Sistole e diastole si alternano, collegandoci al ritmo primordiale della vita. Questo movimento incessante del cuore non solo scandisce il tempo biologico, ma diventa un simbolo universale, un tic tac, una metafora che risuona nelle profondità delle emozioni e nella cultura collettiva.
Nel testo della scrittrice, letteratura, arte, religione e medicina occupano uno spazio privilegiato, rivelando il linguaggio del cuore fin dall’antichità. Attraverso queste discipline, l’autrice esplora come il cuore sia stato rappresentato e compreso nel corso dei secoli, dall’oggetto di studio medico e anatomico a simbolo universale di emozioni, virtù e mistero.
“Per i Sumeri il cuore era l’organo della compassione, ma vulnerabile.
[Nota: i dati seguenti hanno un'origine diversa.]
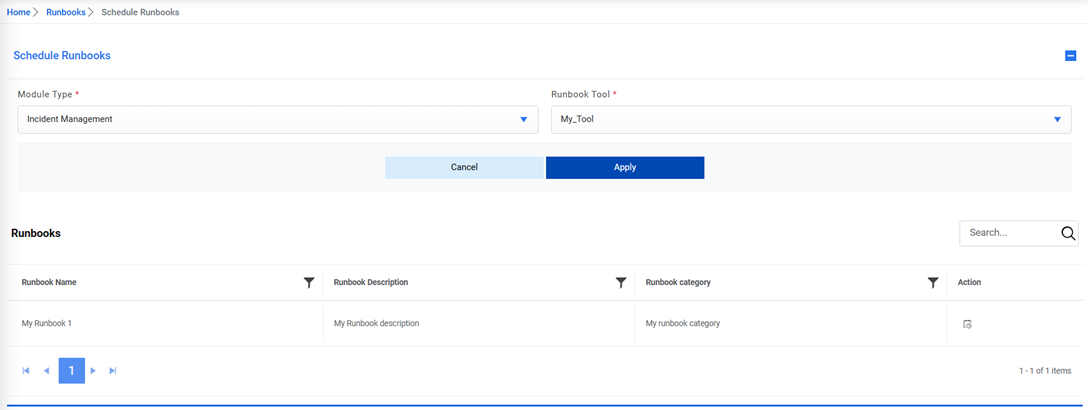Filter the Runbook Name column
The height and width of the screenshot is (410, 1088).
coord(309,283)
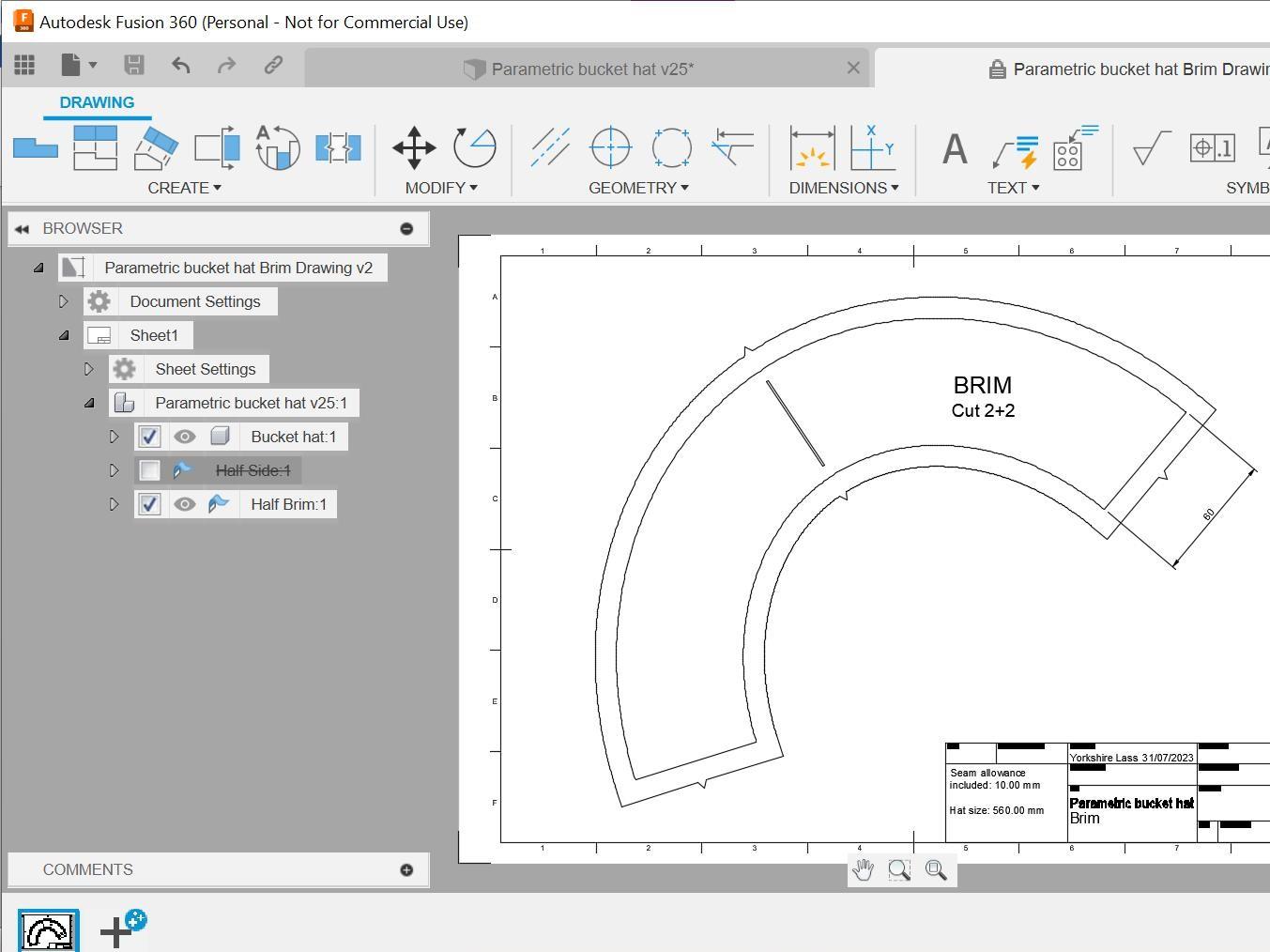This screenshot has height=952, width=1270.
Task: Enable the Half Side:1 checkbox
Action: pyautogui.click(x=149, y=470)
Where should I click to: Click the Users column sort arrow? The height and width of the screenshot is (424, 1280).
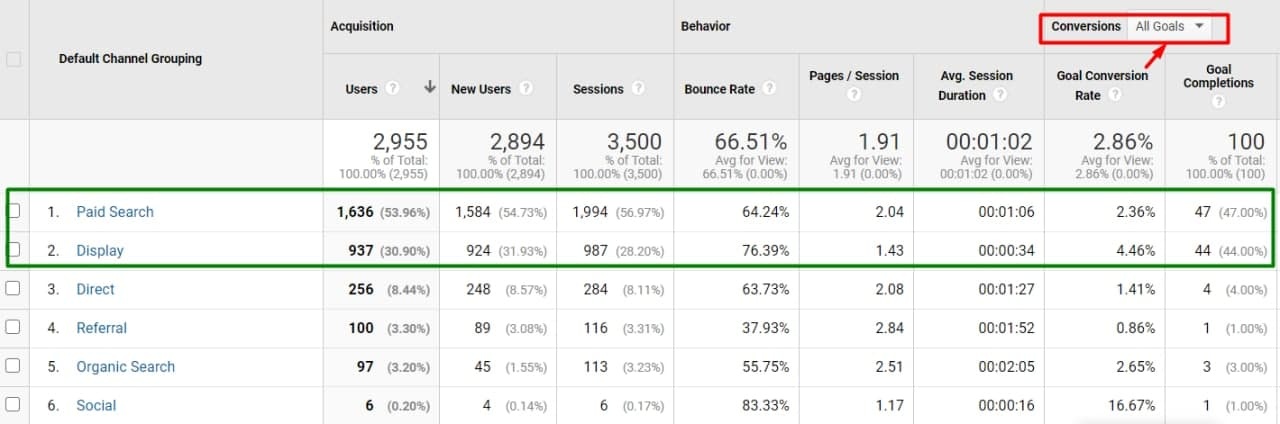[x=430, y=88]
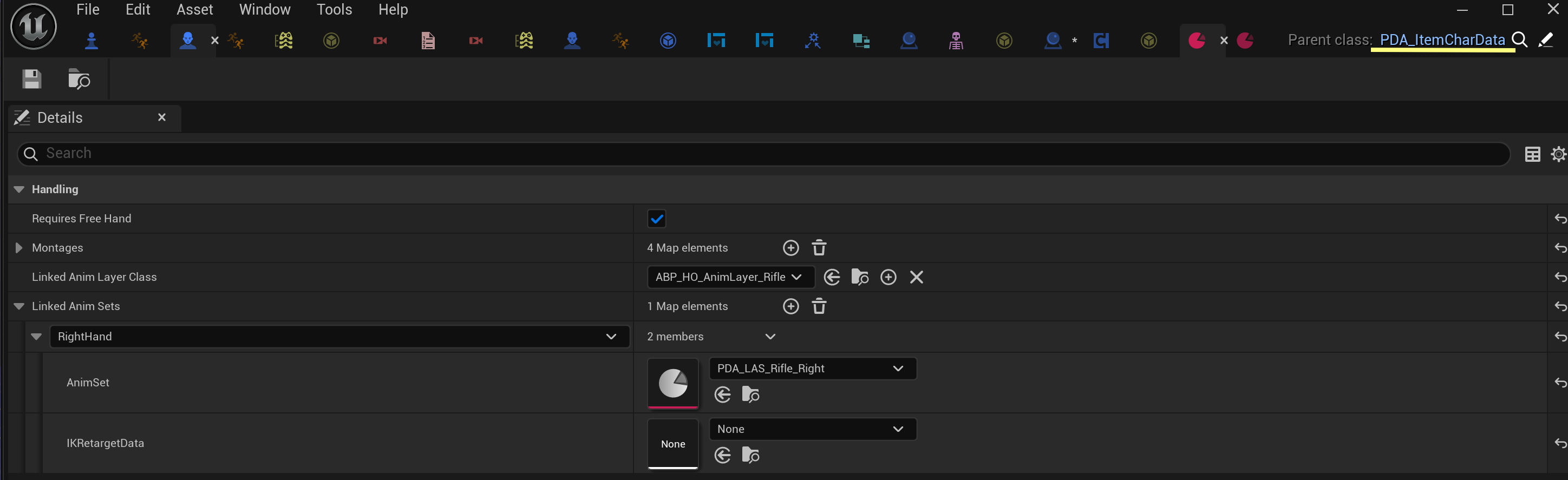Open PDA_ItemCharData parent class link

point(1441,40)
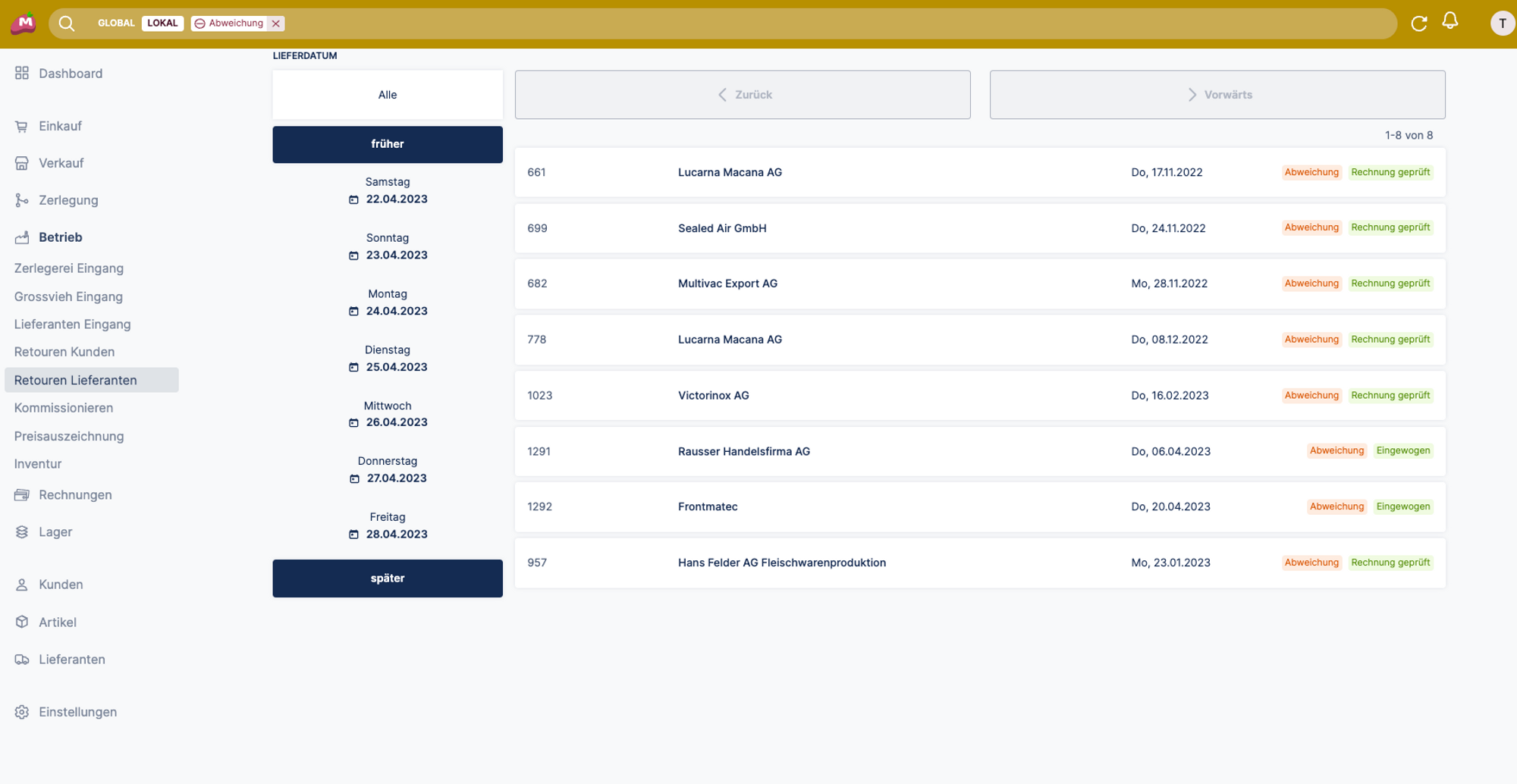Expand the Lager menu section
Screen dimensions: 1517x784
click(55, 532)
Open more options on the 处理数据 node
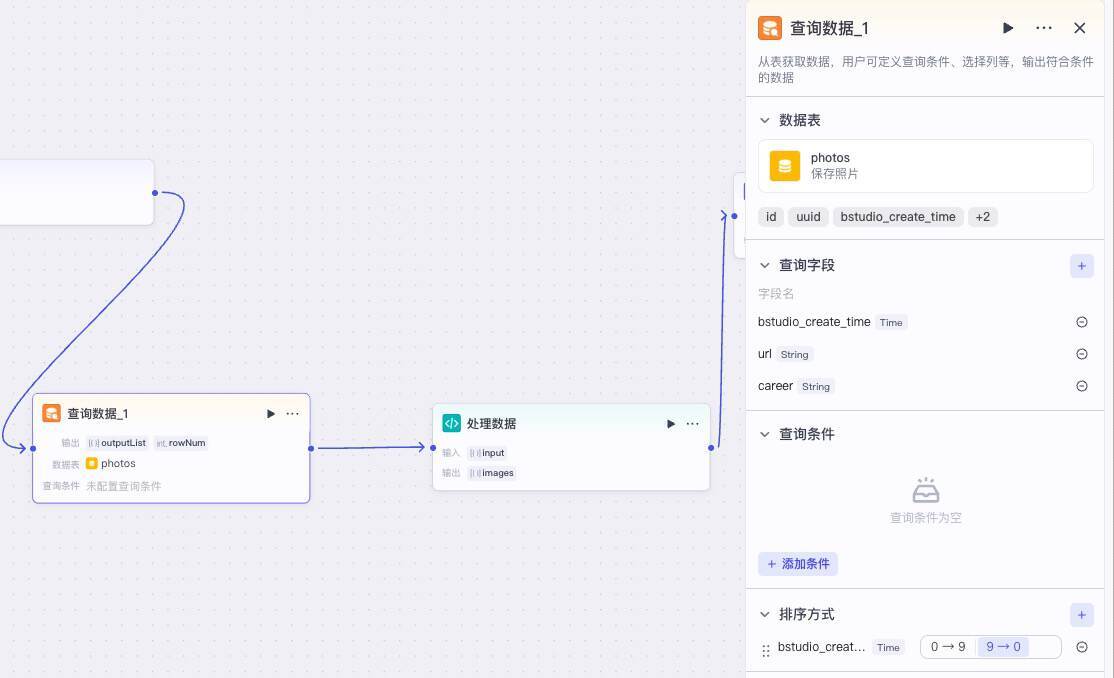Image resolution: width=1114 pixels, height=678 pixels. click(692, 423)
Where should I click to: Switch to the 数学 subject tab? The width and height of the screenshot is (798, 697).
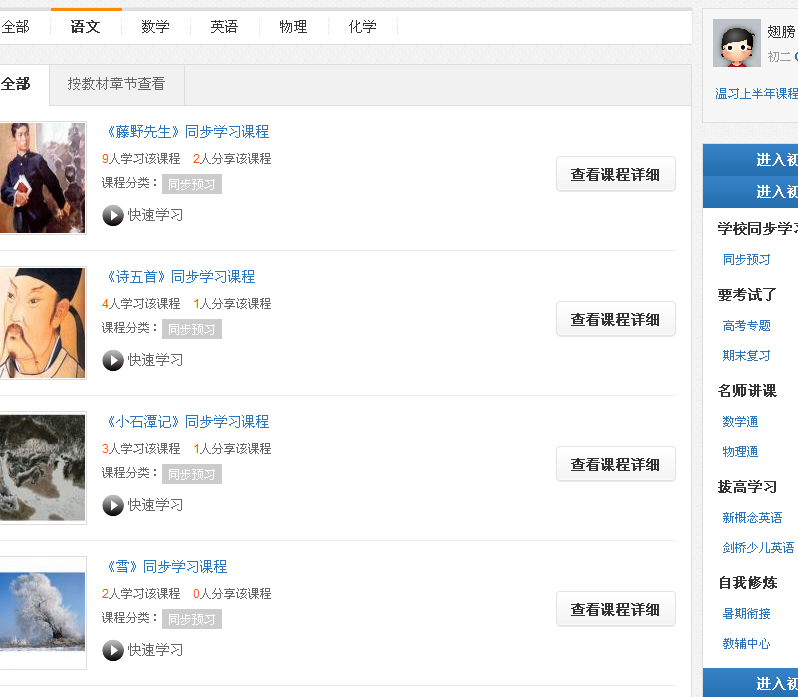(x=155, y=27)
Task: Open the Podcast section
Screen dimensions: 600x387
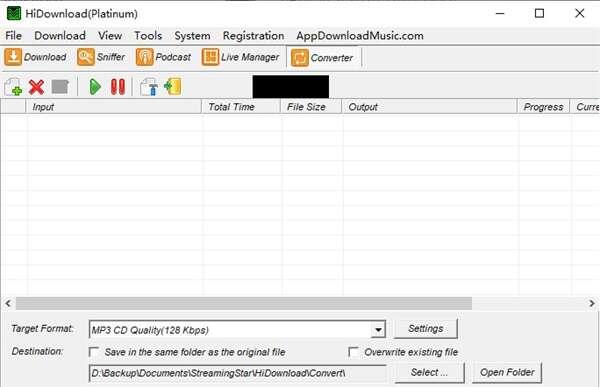Action: point(163,57)
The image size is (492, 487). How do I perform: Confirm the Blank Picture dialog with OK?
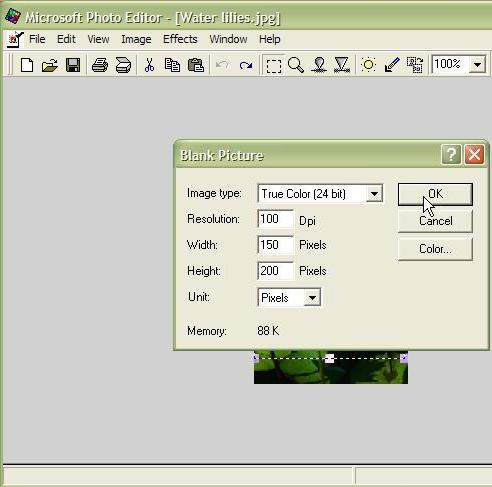(x=435, y=194)
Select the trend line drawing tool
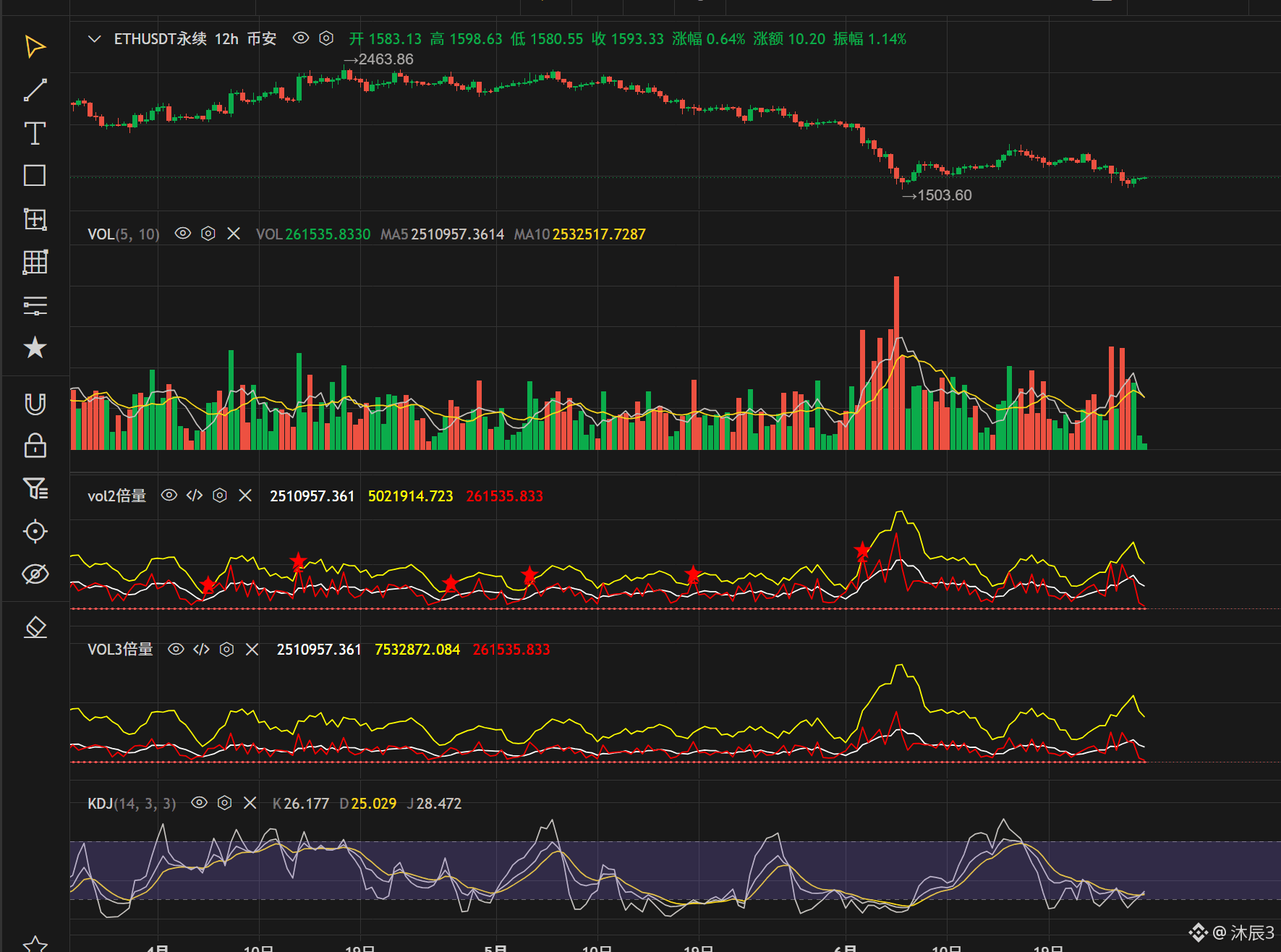This screenshot has width=1281, height=952. coord(35,90)
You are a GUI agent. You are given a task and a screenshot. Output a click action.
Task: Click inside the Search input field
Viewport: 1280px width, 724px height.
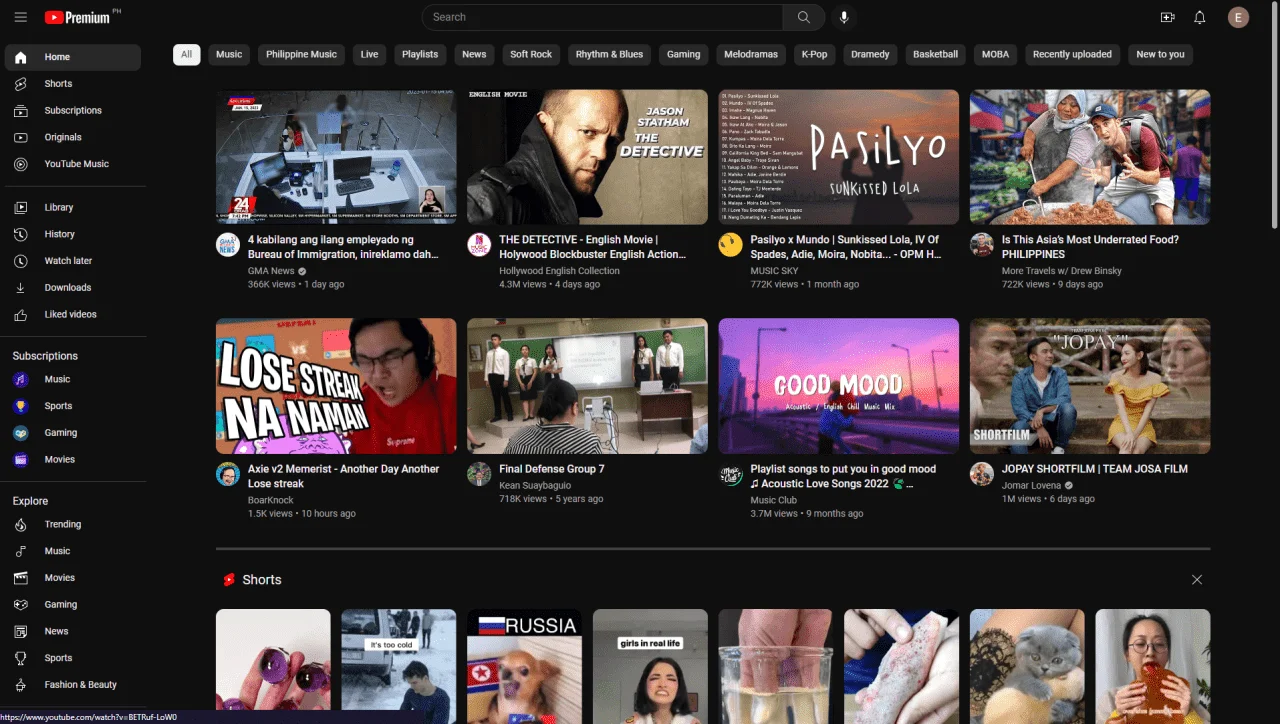coord(603,17)
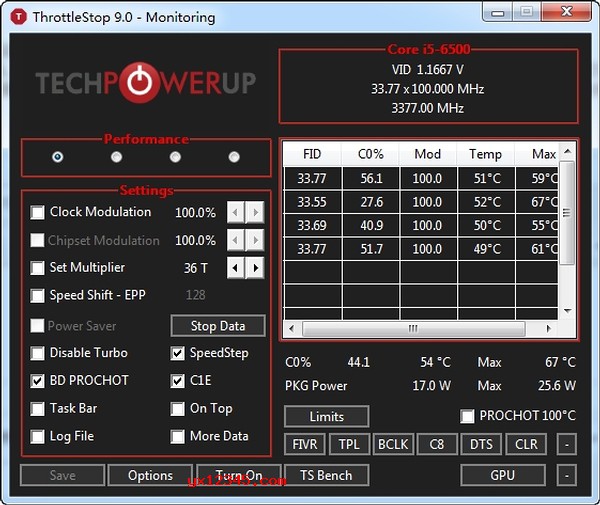
Task: Click the Temp column header
Action: pos(485,154)
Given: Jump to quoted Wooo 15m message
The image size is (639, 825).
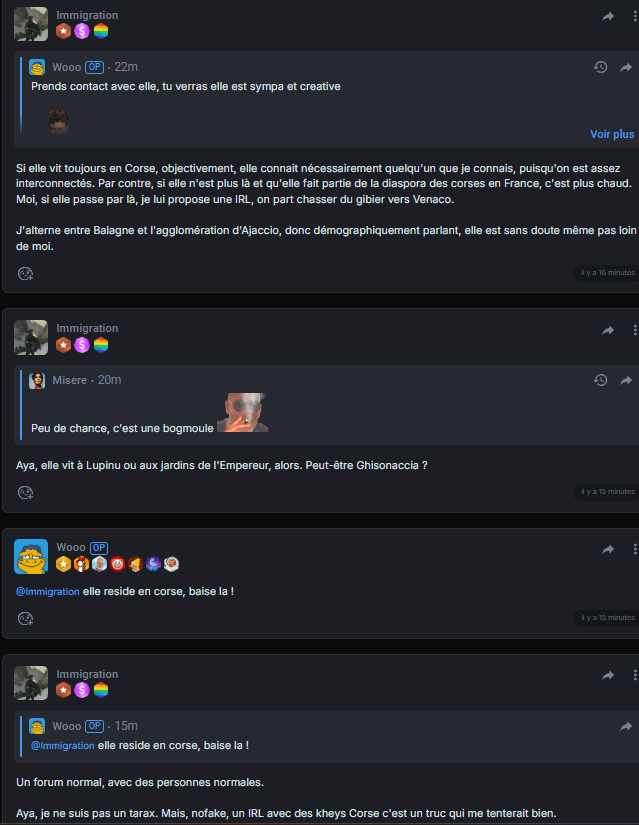Looking at the screenshot, I should coord(626,727).
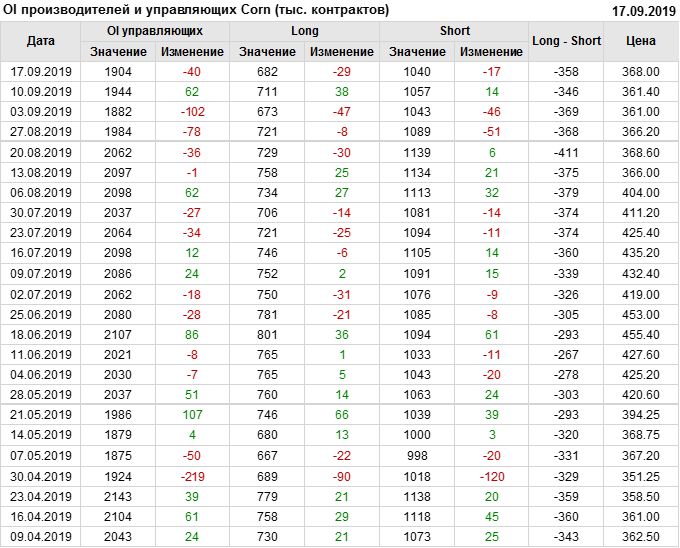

Era invece il fegato, più ricco di sangue e più grande, a essere considerato sede dei sentimenti”.
La storia del cuore, animata dal capitolo del “Cuore mangiato,” rimanda al cannibalismo degli Aztechi e ai loro rituali, in cui al termine di una battaglia vinta smembravano il corpo del nemico e ne asportavano il cuore per mangiarlo, secondo il rito sacrificale.
Già Sigmund Freud e James Frazer avevano esplorato il significato profondo di questi rituali cannibalici, interpretandoli come tentativi arcaici di assimilare la forza e lo spirito del nemico sconfitto. Il cuore, dunque, non è solo organo vitale ma simbolo denso di potere, che attraversa miti e credenze per incarnare il legame tra vita, morte e rinascita.
Le storie di cuori mangiati si trovano poi nell’immaginario della letteratura. In particolare, scrive l’autrice, appaiono nella versione dei fratelli Grimm e in quella di Disney di Biancaneve, nella letteratura medievale dell’amor cortese, nella Vita Nova di Dante (“Beatrice mangia il cuore dell’amato”), nel Decameron di Boccaccio, nei racconti popolari, nella fiaba Il pappagallo di Calvino, nelle favole e persino nella canzone La ballata dell’amore cieco di De André.
Il cuore è anche una pietanza dell’arte culinaria, che da una parte richiama il sacrificio del bovino o del maiale e dall’altra si lega a intenzioni apotropaiche.
Tra le metafore del cuore, l’autrice ricorda il tic tac dell’orologio, che nella fantasia umana simboleggia il tempo che passa, inesorabile, e che ci ricorda la finitezza della vita. Questo battito regolare, come il ritmo del cuore, diventa un segno di connessione con il nostro destino, intrecciando biologia e simbolismo.
I capitoli si susseguono, destando via via sempre più l’interesse del lettore, che viene trasportato in un viaggio attraverso il simbolismo, il pensiero medico e le interpretazioni poetiche, religiose e artistiche del cuore. Ogni sezione approfondisce un aspetto diverso, dalle rappresentazioni artistiche alle riflessioni letterarie, dalle scoperte scientifiche ai racconti popolari.
Pagina dopo pagina, il cuore emerge come un simbolo multiforme e complesso, capace di evocare amore e odio, forza e vulnerabilità, paura e coraggio, realtà e mito, rendendo il viaggio della lettura una riflessione intensa sulla natura del cuore umano, letterario e anche virtuale ❤️, quest’ultimo inteso come simbolo d’amore e di connessione.
Testimonianze e documenti completano il libro. Commuovono le parole di altri autori che raccontano di cuori palpitanti, di cuori spezzati e di cuori da scoprire: dal cuore nella melagrana tenuta in mano dal Bambino nella Madonna di Botticelli, alla voce dei trapianti di Christiaan Barnard, fino al ‘Grande Cuore Morto di Papa Wojtyla”.
Grazie all’autrice Claudia Pancino, già docente di Storia Sociale all’Alma Mater Studiorum-Università di Bologna/Dipartimento di Storia Culture Civiltà. Ha dedicato ricerche alla storia sanitaria e alla storia delle donne. Tra le sue pubblicazioni: Il bambino e l’acqua sporca. Storia dell’assistenza al parto dalle mammane alle ostetriche (secoli xvi-xix) (Franco Angeli, 1984); Voglie materne. Storia di una credenza (clueb, 1996).